• DATA PROVIDED:
+++

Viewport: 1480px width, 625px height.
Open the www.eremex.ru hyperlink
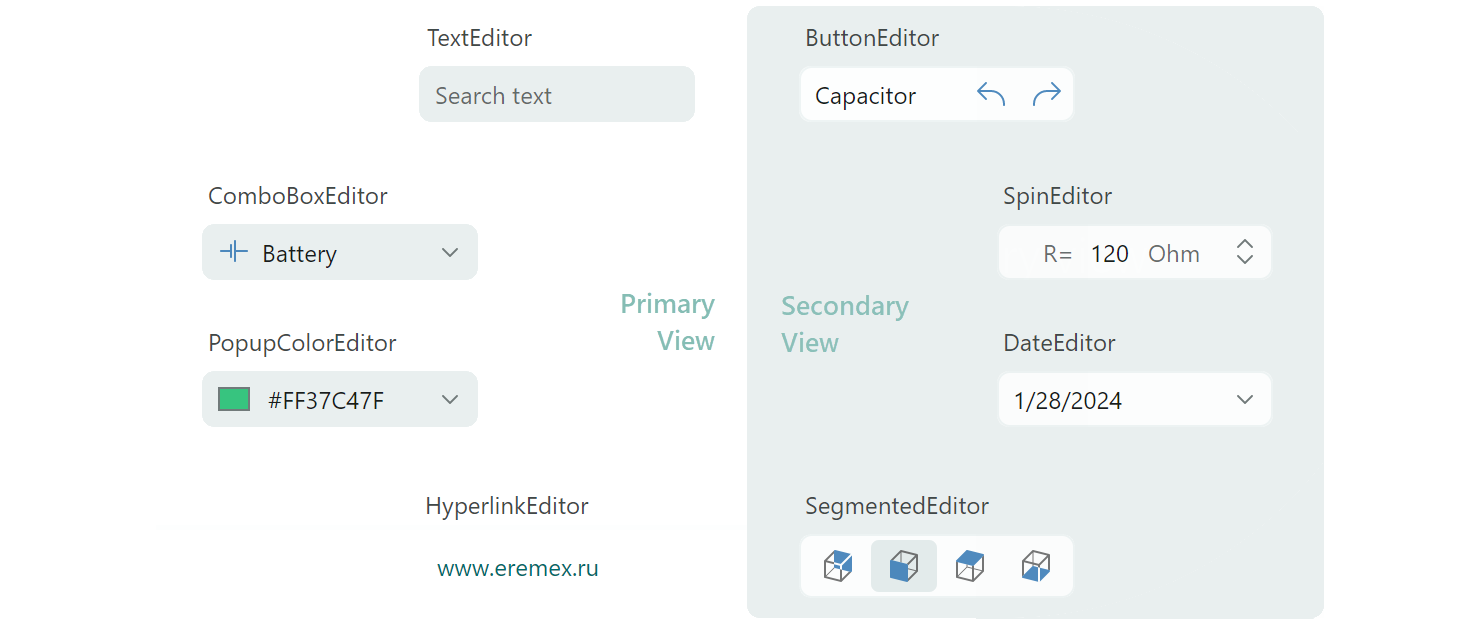click(518, 569)
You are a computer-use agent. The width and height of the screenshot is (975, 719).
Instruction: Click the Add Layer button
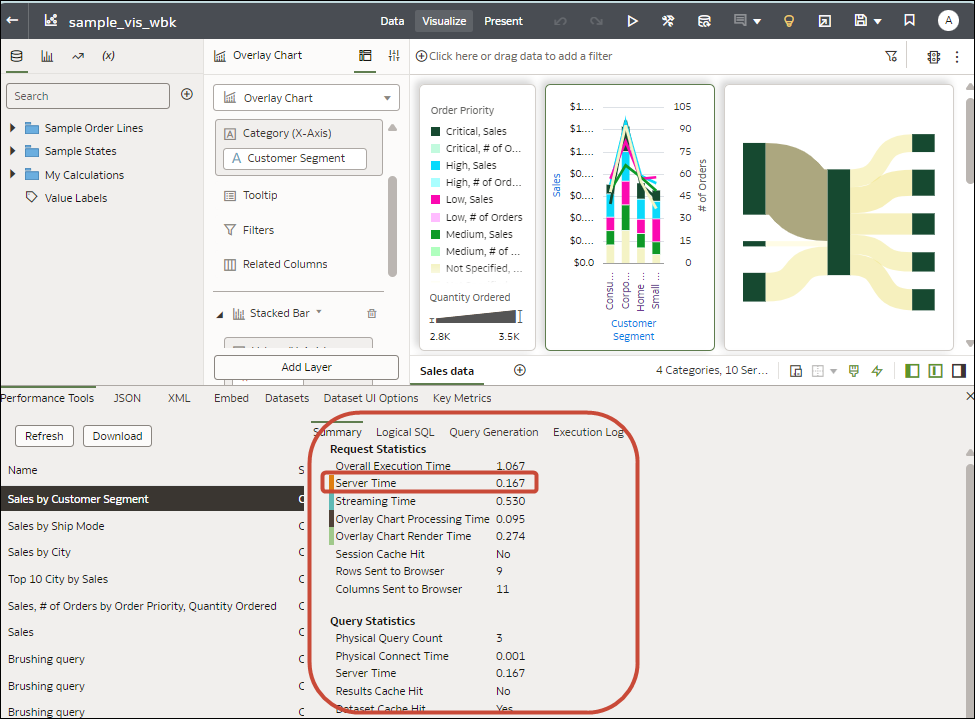[306, 367]
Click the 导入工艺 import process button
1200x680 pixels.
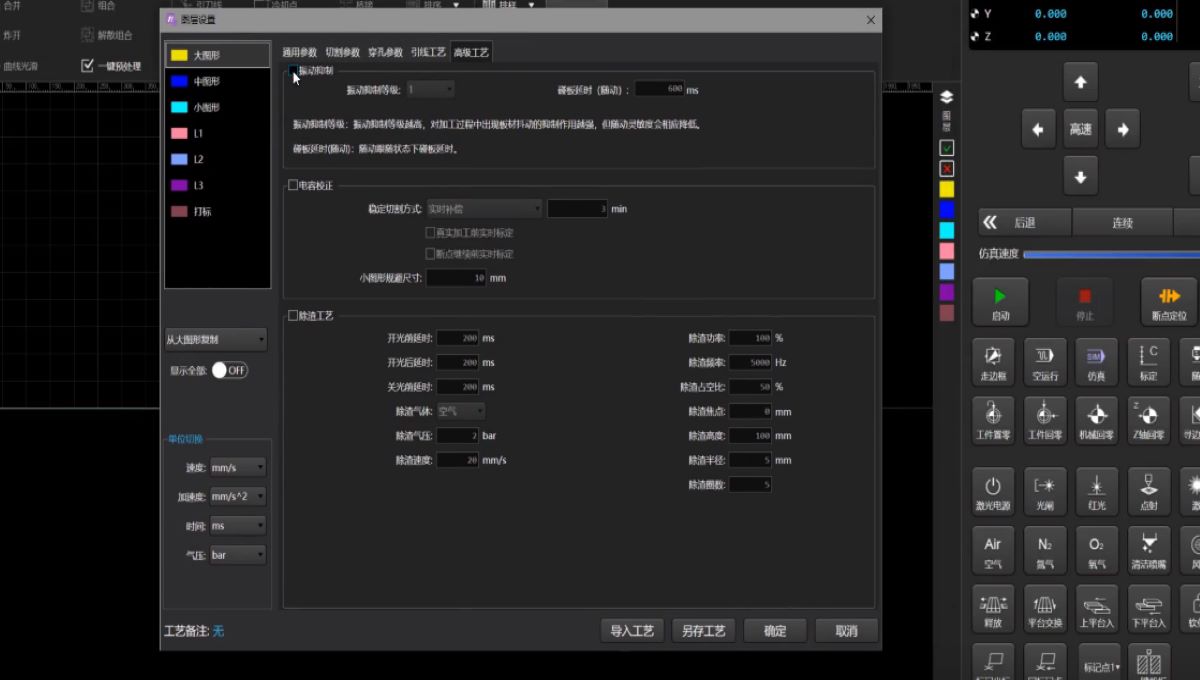(x=632, y=630)
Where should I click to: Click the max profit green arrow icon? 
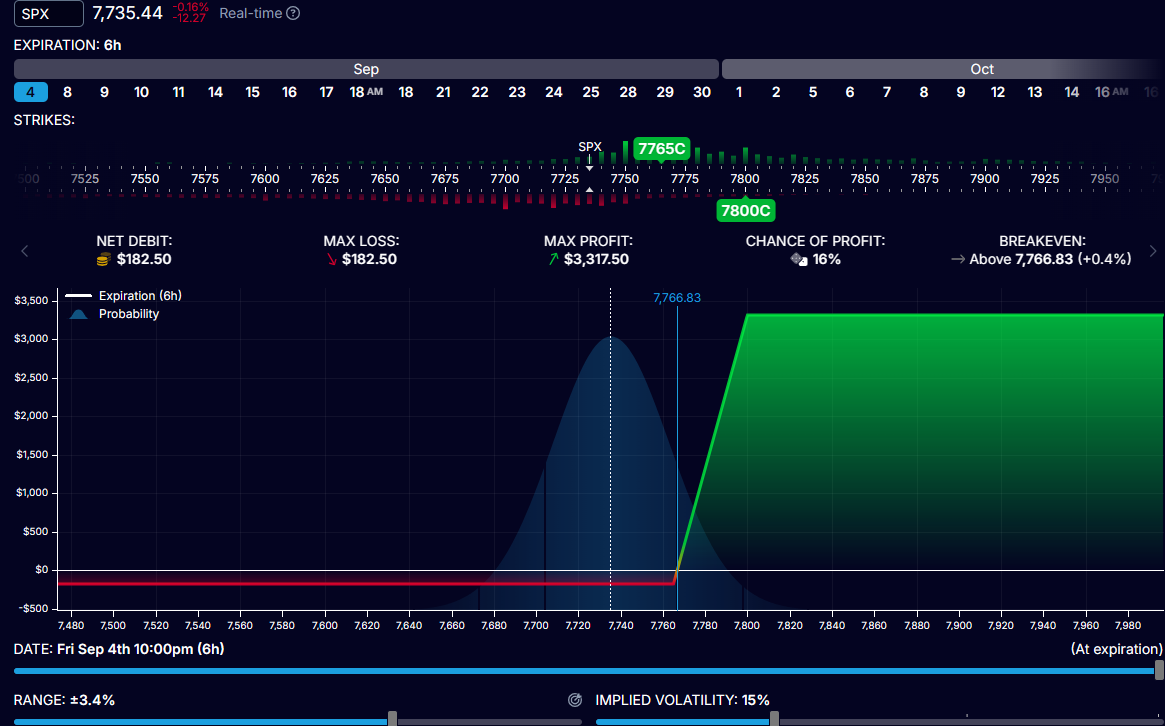[x=553, y=259]
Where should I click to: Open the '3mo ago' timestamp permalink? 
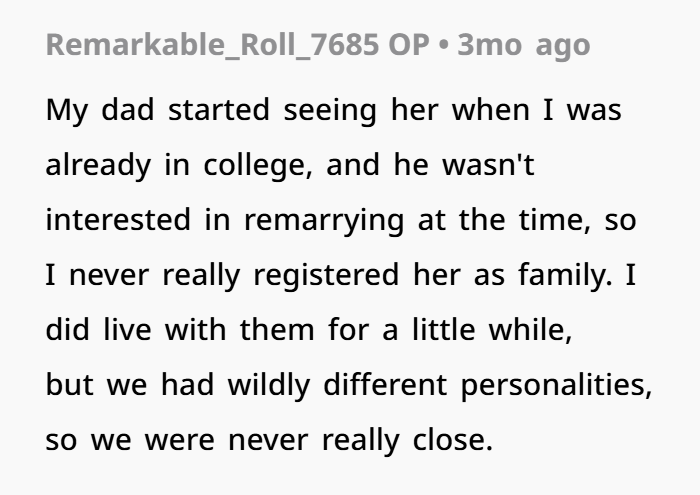tap(524, 46)
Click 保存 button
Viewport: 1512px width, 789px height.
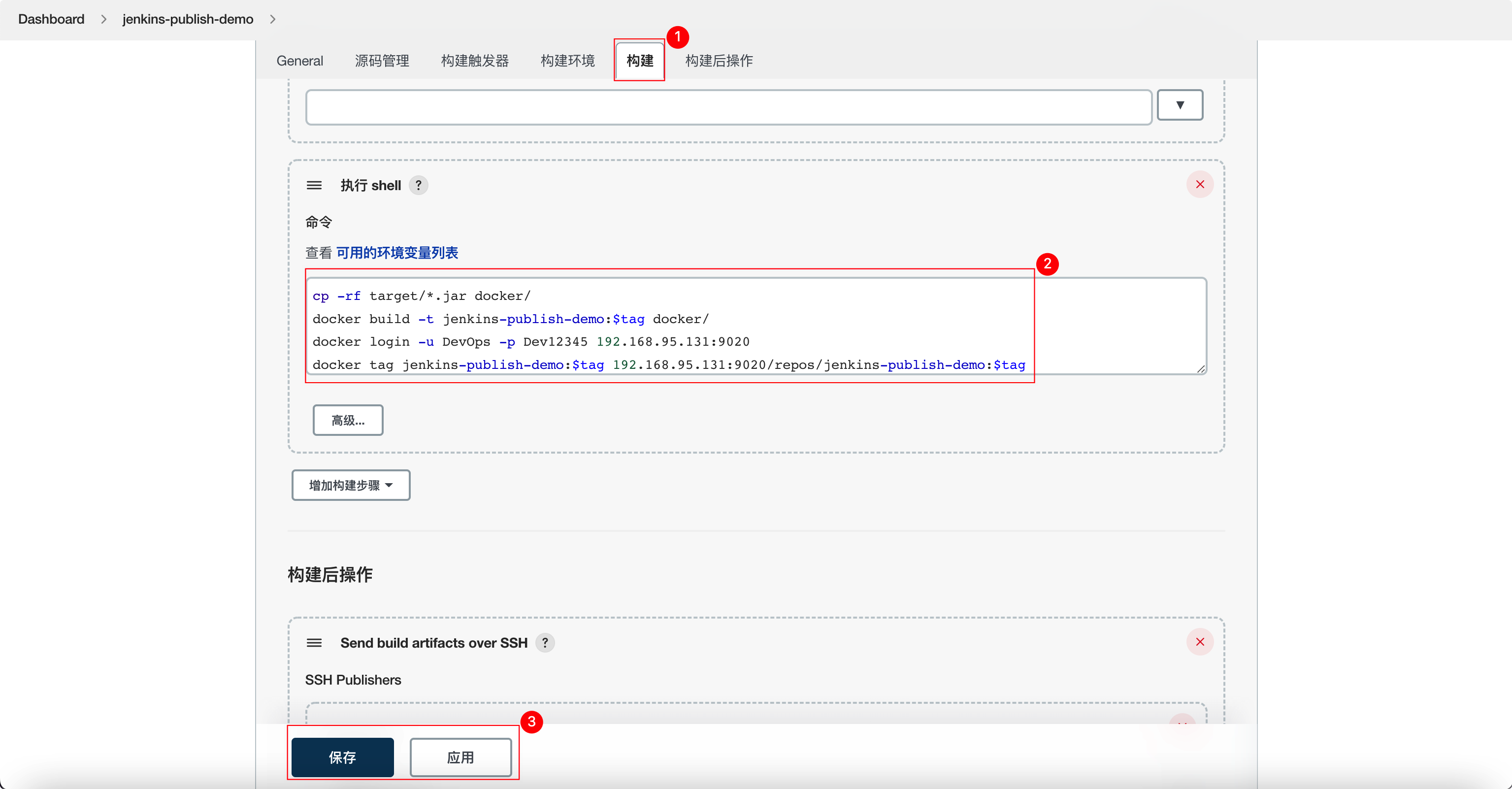pyautogui.click(x=342, y=756)
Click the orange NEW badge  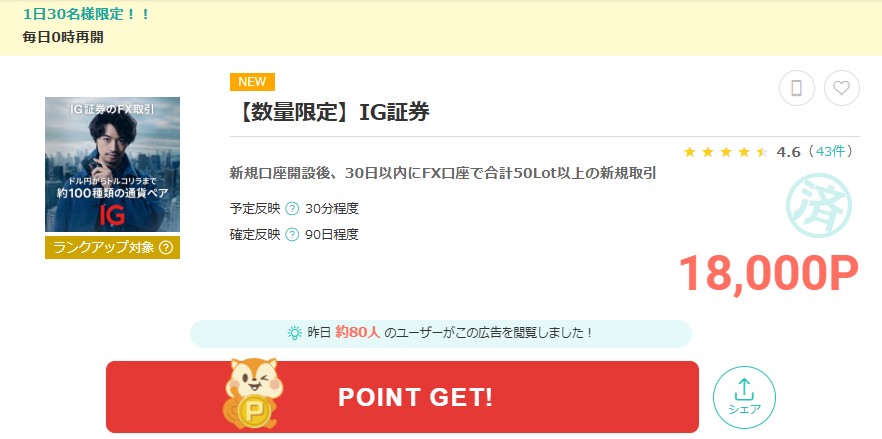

+++

• SHORT EXERCISE: Copy out every one of the items above word for word, leaving out the pictures.

• REPLY:
Viewport: 1480px width, 625px height.
Open the www.eremex.ru hyperlink
click(518, 569)
You are a computer-use agent. The width and height of the screenshot is (975, 719).
Instruction: Click the Add Layer button
[306, 367]
Click the 导入工艺 import process button
1200x680 pixels.
(x=632, y=630)
Where should I click to: Click the max profit green arrow icon? 
[x=553, y=259]
Where should I click to: Open the '3mo ago' timestamp permalink? 
tap(524, 46)
Click 保存 button
Viewport: 1512px width, 789px height.
pyautogui.click(x=342, y=756)
Click the orange NEW badge  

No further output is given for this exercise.